Por Roberto A. Lamelo Piñón
Estar enfermo es del carajo, y entre todos los males, éste, el de doblarme sobre la taza del baño, el arqueo y la expulsión vía boca de lo que no quiere digerirse es de lo peor, sin dudas mucho más doloroso que sentarse en la misma taza, y sentir como cae y cae el agua, no de lluvia, si no pintada de amarillo y con un tufillo nada agradable.
Lo había superado. Para celebrarlo, ayer, me decidí a salir y un polaco, vestido de negro y amarillo con un numero 9 en la espalda, me dio cuatro motivos y cierta alegría para fajarme con otra amarilla, ésta fría y espumosa, en un bar repleto de pantallas de TV transmitiendo imágenes del
basket americano. Mi estómago aguantó la estampida. La úlcera ni se sintió aludida. La hernia se pasó con fichas y mi pobre y débil barriguita agradeció el atrevimiento.

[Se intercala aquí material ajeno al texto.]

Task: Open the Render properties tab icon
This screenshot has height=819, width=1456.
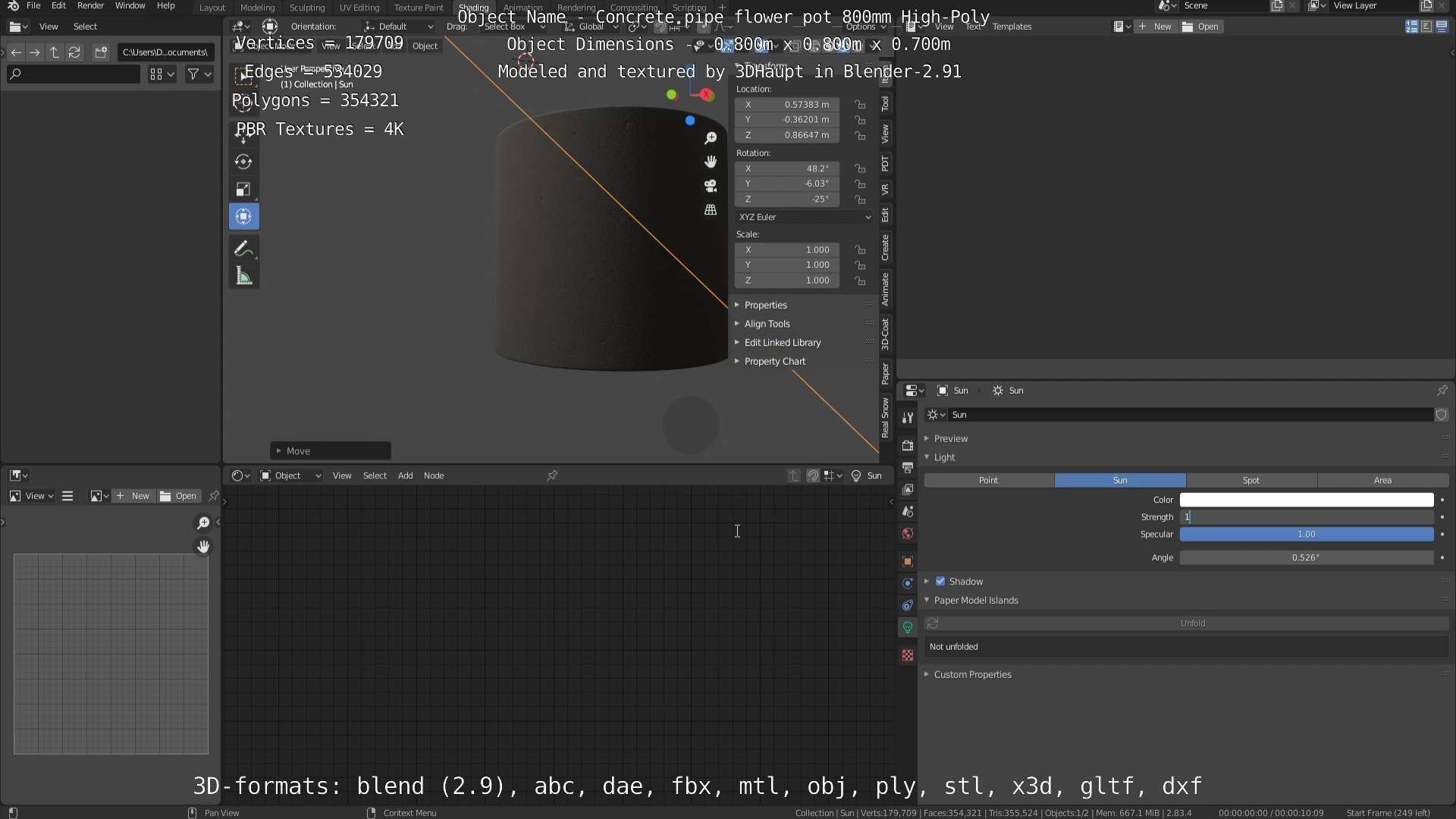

Pero no todo es color de rosas. Una mariscada mal cocinada, sacada fuera de tiempo del caldero, un pulpo que estaba duro, una doctora hablándome de Melendi y una musa que se me fue para Varadero, terminaron por enviarme otra vez a este estado horizontal a veces, arqueado otras, en el cual me da lo mismo si vienen los gringos a conquistar la Florida, que si resucitan a Somoza y lo envian a combatir pinguinos en Alaska.
Me siento mal desde hace días y hubiese deseado volver a la carga con esa fuerza que me caracteriza, con mi andar en frases y palabras maquilladas de poesía. No puedo. En cambio les devuelvo esta crónica desde mi cama, con muchas ganas de volver a arquearme sobre la taza.
Con ganas infinitas que mi musa vuelva de la azul playa.